4. Extensions and Applications

The average-reward/cost criterion is foundational in a number of advanced contexts:

Hierarchical RL and Options: Hierarchical average-reward policy gradient methods extend the option-critic framework to maximize long-term reward while handling temporal abstraction, showing provable convergence and robustness to credit assignment issues (Dharmavaram et al., 2019, Wan et al., 29 Aug 2024).
Multi-Agent and Game-Theoretic RL: Markov potential games under average-reward objectives gain global convergence guarantees to Nash equilibria using independent and natural policy gradient methods, supported by explicit finite-time and sample complexity results (Cheng et al., 9 Mar 2024).
Inverse Reinforcement Learning (IRL): IRL frameworks with average-reward objectives yield new stochastic first-order methods (e.g., SPMD, IPMD) showing favorable convergence rates and robust policy recovery without reliance on discount factors (Wu et al., 2023).
Control and Tracking: In deterministic linear systems, the average-cost criterion is adapted to optimal tracking control, using deviation variables to handle unbounded steady-state costs, and solved approximately via Model Predictive Control (MPC) (Nguyen, 2 Jul 2025).
Formal Specification and Logic-Based RL: Omega-regular or LTL specifications defining infinite-horizon behavioral objectives are translated into automata-based or "reward machine" models, supporting average-reward optimization directly without resorting to discounting or resetting, and facilitating lexicographic multi-objective reward structures (Kazemi et al., 21 May 2025).
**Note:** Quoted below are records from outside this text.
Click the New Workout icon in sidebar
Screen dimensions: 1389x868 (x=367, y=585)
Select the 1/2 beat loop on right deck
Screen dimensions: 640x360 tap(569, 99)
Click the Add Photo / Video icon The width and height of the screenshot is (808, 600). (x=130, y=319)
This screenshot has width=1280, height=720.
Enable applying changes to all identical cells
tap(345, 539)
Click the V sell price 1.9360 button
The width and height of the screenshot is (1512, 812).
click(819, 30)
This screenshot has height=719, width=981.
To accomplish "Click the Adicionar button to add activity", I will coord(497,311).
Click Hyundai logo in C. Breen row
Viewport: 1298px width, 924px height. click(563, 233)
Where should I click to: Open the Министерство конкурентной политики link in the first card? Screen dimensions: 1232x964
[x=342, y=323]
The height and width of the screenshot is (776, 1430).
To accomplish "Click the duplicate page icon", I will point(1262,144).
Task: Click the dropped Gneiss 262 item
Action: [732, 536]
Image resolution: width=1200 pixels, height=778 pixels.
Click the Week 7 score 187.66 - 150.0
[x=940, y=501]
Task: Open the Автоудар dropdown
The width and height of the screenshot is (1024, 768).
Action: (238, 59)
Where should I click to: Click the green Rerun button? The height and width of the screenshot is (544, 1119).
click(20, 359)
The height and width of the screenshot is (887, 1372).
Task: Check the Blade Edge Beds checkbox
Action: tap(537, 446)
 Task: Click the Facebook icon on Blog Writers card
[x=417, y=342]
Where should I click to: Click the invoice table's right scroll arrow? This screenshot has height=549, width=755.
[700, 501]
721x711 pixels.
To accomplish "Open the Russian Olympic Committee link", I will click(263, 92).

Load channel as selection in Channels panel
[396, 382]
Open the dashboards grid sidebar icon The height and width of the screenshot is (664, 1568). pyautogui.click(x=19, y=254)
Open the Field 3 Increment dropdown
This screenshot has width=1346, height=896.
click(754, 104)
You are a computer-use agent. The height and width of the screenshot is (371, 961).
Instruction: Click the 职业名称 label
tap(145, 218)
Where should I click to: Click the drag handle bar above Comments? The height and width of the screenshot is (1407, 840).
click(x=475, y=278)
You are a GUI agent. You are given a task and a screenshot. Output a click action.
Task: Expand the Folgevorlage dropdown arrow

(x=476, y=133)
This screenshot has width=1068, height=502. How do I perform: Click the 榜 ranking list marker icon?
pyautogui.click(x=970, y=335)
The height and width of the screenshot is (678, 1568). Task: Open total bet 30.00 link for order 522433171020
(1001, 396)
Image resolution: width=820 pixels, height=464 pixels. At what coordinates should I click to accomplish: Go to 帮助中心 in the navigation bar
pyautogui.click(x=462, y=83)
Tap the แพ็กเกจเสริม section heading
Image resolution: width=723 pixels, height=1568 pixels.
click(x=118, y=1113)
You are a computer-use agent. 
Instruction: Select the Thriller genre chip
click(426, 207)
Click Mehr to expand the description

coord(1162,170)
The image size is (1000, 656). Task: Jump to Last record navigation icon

5. Convergence, Bounds, and Complexity

Rigorous analysis of average-reward algorithms is more intricate than the discounted case due to the absence of contraction and the non-uniqueness of the value function (defined up to constants). Nonetheless:

Convergence guarantees for value iteration, policy iteration, and stochastic actor-critic methods are established under assumptions of unichain, communicating, or weakly communicating structure (Yu et al., 5 Sep 2024, Wan et al., 29 Aug 2024).
Approximate solutions (discretized, function-approximation, or robust) often include error bounds both on the lower and upper side of the optimal cost (Yu et al., 2012).
Recent advances provide the first polynomial sample complexity for robust average-reward RL with the RHI algorithm: $\tilde{\mathcal O}\left(\frac{SA\mathcal H^2}{\epsilon^2}\right)$ with parameters defined as above (Roch et al., 18 May 2025).
For constrained and multi-objective problems, explicit trade-offs and tuning mechanisms are introduced, e.g., via multidimensional regret vectors (Singh et al., 2020).

6. Practical Implementation and Impact

Average-reward/cost criterion methods are well-suited for non-episodic, long-horizon settings where the performance metric is the steady-state or mean rate. As established in empirical studies across traffic control, network management, queuing systems, robotics, and continuous-control RL (including MuJoCo benchmarks), average-reward approaches typically align naturally with the objective evaluation metric, avoid the complications and instability of high discount factors, and permit more interpretable deployment in settings where transient rewards are not meaningful (Ma et al., 2021, Hisaki et al., 4 Aug 2024, Saxena et al., 2023, Kazemi et al., 21 May 2025).

In summary, the average-reward/cost criterion underpins a wide spectrum of modern RL and control research, extending from foundational theory and optimality guarantees to efficient, scalable algorithms suitable for high-dimensional, partially observable, risk-sensitive, robust, constrained, hierarchical, and multi-agent systems.